The huge scale of infrastructure may take away some of the U.S. military spending. The huge military expenditure has always been a major expense in the U.S. budget. Since 2008, the U.S. military budget has been more than US$ 600 billion. In the National Defense Authorization Act for Fiscal Year 201 (NDAA 2019) signed by Trump last year, the U.S. defense budget for 2019 is US$ 716 billion. This means that the size of the U.S. infrastructure investment is equivalent to about 280% of the 2019 military expenditure. Even if capital investment is to be carried out in the course of several years, its scale cannot be ignored, and it may very well affect the military expenditure.

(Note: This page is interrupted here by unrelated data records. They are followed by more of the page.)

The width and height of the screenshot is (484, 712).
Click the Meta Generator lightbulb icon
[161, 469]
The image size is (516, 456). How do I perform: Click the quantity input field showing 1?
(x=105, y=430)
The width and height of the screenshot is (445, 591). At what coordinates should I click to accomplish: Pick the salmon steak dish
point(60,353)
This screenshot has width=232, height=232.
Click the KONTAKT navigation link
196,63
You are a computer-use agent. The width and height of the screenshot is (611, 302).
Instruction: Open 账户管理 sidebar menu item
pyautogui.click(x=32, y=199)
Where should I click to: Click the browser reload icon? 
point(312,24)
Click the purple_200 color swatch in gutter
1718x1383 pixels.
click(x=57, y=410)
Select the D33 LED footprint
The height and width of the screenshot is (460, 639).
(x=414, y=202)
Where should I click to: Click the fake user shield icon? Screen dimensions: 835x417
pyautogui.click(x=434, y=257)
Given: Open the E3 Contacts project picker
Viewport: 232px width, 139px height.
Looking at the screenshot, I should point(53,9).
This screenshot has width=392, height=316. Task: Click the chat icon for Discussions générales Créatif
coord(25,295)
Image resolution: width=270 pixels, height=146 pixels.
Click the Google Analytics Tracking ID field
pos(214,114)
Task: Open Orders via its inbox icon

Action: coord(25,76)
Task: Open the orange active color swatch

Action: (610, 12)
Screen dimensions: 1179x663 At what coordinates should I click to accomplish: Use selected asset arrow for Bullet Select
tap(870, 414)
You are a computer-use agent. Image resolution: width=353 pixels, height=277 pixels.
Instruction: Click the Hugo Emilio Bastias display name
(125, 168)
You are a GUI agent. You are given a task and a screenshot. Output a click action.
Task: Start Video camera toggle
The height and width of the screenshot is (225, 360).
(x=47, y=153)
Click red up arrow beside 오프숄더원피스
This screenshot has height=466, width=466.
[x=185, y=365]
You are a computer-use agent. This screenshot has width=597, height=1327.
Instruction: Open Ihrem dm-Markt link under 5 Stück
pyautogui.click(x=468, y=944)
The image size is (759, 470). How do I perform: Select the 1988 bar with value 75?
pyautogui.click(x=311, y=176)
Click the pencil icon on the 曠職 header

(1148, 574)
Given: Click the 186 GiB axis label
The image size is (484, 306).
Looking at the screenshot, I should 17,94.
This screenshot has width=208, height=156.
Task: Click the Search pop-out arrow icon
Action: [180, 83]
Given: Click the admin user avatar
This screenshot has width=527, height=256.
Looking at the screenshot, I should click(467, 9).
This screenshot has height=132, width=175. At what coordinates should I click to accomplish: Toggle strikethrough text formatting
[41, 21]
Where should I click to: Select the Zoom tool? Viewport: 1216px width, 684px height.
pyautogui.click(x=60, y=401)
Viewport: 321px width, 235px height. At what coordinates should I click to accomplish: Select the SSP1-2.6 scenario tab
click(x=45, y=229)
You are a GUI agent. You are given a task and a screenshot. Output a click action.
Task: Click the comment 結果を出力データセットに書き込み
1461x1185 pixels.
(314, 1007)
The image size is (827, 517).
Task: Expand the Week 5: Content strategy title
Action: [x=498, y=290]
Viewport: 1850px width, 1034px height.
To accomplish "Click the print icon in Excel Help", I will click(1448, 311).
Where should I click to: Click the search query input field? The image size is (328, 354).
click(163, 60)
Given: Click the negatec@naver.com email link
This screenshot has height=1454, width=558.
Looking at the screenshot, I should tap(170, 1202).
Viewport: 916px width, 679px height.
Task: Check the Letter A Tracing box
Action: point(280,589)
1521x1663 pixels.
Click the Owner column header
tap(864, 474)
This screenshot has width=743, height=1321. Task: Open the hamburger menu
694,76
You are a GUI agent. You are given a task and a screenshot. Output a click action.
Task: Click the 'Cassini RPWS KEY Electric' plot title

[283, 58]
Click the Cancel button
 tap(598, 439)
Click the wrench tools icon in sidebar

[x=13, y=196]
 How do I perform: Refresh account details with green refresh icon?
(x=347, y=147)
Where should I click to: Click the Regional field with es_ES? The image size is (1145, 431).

Finally, this huge infrastructure investment plan may put the Democratic Party in a less advantageous position. The agreement on infrastructure reached by the Democratic Party and the Republican Party reflects the problems faced by the Democrats. Pelosi, the current Speaker of the House of Representatives, does not seem to be as powerful as she once was imagined to be. Her influence on the unity of the Democratic Party and on economic policy seems to be weak. In fact, the Democrats had been proposing such infrastructure plans in the past. In February 2014, the then U.S. President Barack Obama announced a four-year, US$ 300 billion infrastructure construction plan to rebuild the U.S. highways, bridges, and railways, thereby generating hundreds of thousands of new jobs. However, because of the bipartisan dispute, a number of proposals related to increased infrastructure investment during the Obama era failed to get through. Now with the Republican Party in power, the Democrat leaders have unanimously agreed to Trump’s super-infrastructure plan. From the perspective of domestic politics, it shows that Pelosi failed to effectively compensate for the Democratic Party’s administrative defects.

Final analysis conclusion:

The agreement of the infrastructural plan reached by the two parties in the United States could affect the future of the U.S. economy and the U.S. dollar. It will also help boost Trump's re-election campaign, and influence global politics and economy through the U.S. economic and political landscape.